Emergent system behavior can be detected and addressed by AI, with unattended agents identifying impacts to users, investigating them, compiling reports, and presenting those to human operators for approval and tweaks before making changes.
Bleeding-edge organizations can adopt entirely unattended SWE/SRE roles, powered by tools like Honeycomb and friends, optimizing and writing software to meet business needs and goals.

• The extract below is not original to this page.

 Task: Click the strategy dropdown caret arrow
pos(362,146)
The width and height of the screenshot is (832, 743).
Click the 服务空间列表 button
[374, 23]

In all of these cases, what matters most is speed. Traditional monitoring and observability tools don’t have what it takes to compete in this world. Pretty dashboards, pre-built alerts, and magic integrations aren’t sufficient for the future we’re building today. Sub-second query performance, unified data storage, and collaborative workflows between humans and AI are the keys to success in the future of observability.

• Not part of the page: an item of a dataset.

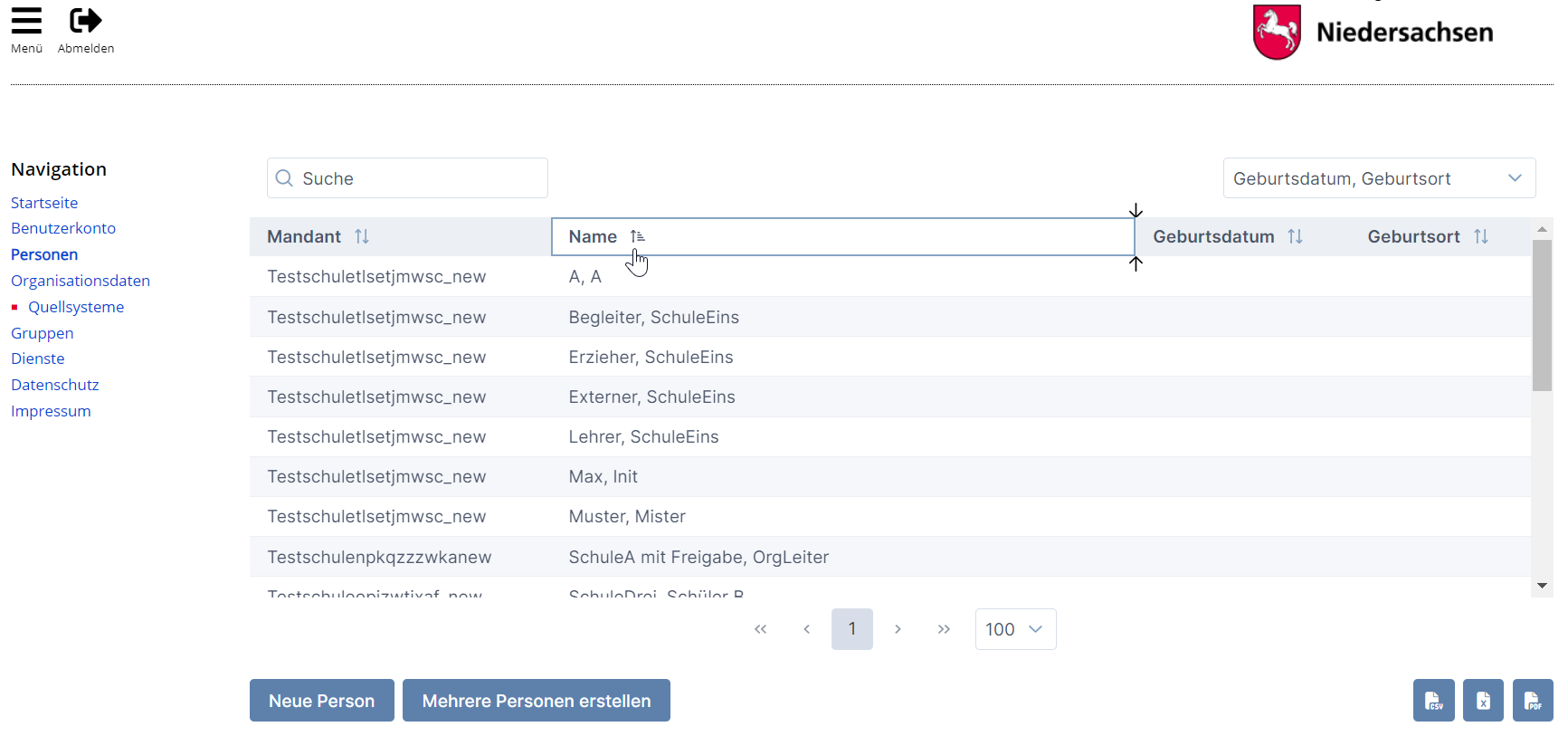Export the table as PDF
Image resolution: width=1568 pixels, height=736 pixels.
click(1532, 700)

Let’s go do something cool.

Addendum: Here’s the full output from the investigation screenshot earlier.

Perfect! Now I have a clear picture of what’s happening. Based on my investigation, I can explain the latency spikes you’re seeing in your frontend service.

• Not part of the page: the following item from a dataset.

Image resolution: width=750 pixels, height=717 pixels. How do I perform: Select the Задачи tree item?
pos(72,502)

🔍 Investigation Results: Frontend Latency Spikes

Root Cause Identified: Checkout Service Performance Issues

The latency spikes you’re experiencing every ~4 hours are NOT actually periodic—this appears to be a load testing or synthetic traffic pattern rather than a scheduled system issue. Here’s what I found:

📊 Key Findings:

Primary Culprit: Checkout Operations
- /cart/checkout endpoint: P95 = 3.7 seconds (vs normal ~500ms)
- CheckoutService/PlaceOrder: P95 = 4.2 seconds
- Maximum latency observed: 7.6 seconds
Spike Pattern Analysis:
- Spikes are concentrated in checkout operations only
- Other endpoints remain relatively stable
- 485 slow checkout operations in the last 24 hours
- Pattern suggests load testing or batch checkout processing
Downstream Service Impact:
- CheckoutService/PlaceOrder: P95 = 4.6 seconds
- getDiscounts operation: P95 = 4.2 seconds
- ShippingService/ShipOrder: P95 = 4.0 seconds

🕵️ Evidence from Trace Analysis:

Looking at the sample traces, I can see:

User Agent Pattern: python-requests/2.28.2 and python-requests/2.31.0
Consistent Client IPs: 52.45.250.5 and internal IPs
High Cart Values: $6,861, $7,036, $259 (suggesting test scenarios)
Same User IDs: Multiple requests from user 20109 with identical cart totals

💡 Why This is Happening:

Most Likely Cause: Load Testing or Synthetic Monitoring

The pattern suggests automated testing rather than real user traffic
Python requests library indicates scripted traffic
High cart values and repeated scenarios point to test data
The “every 4 hours” pattern is likely your load testing schedule

Technical Root Cause:

Checkout service bottleneck during high-volume operations
Discount calculation delays (4.2s P95)
Shipping service delays during order processing
Possible database contention or external API timeouts

🎯 Recommendations:

Immediate Actions:
- Verify if this is load testing—check with your testing team
- Monitor checkout service resources during spike periods
- Check discount service performance and external dependencies
Performance Optimization:
- Optimize discount calculation logic
- Add caching for shipping calculations
- Implement circuit breakers for external payment/shipping APIs
- Scale checkout service if this represents real user load
Monitoring Improvements:
- Separate alerts for synthetic vs. real user traffic
- Add SLI tracking specifically for checkout operations
- Monitor downstream dependencies (payment, shipping, discount services)

🚨 Action Items:

Confirm if the 4-hour pattern matches your load testing schedule
If it’s real traffic, investigate checkout service capacity and dependencies
Consider implementing checkout-specific performance monitoring and alerting

The good news is that your other services are performing well—this appears to be an isolated issue with the checkout flow, likely exacerbated by load testing scenarios.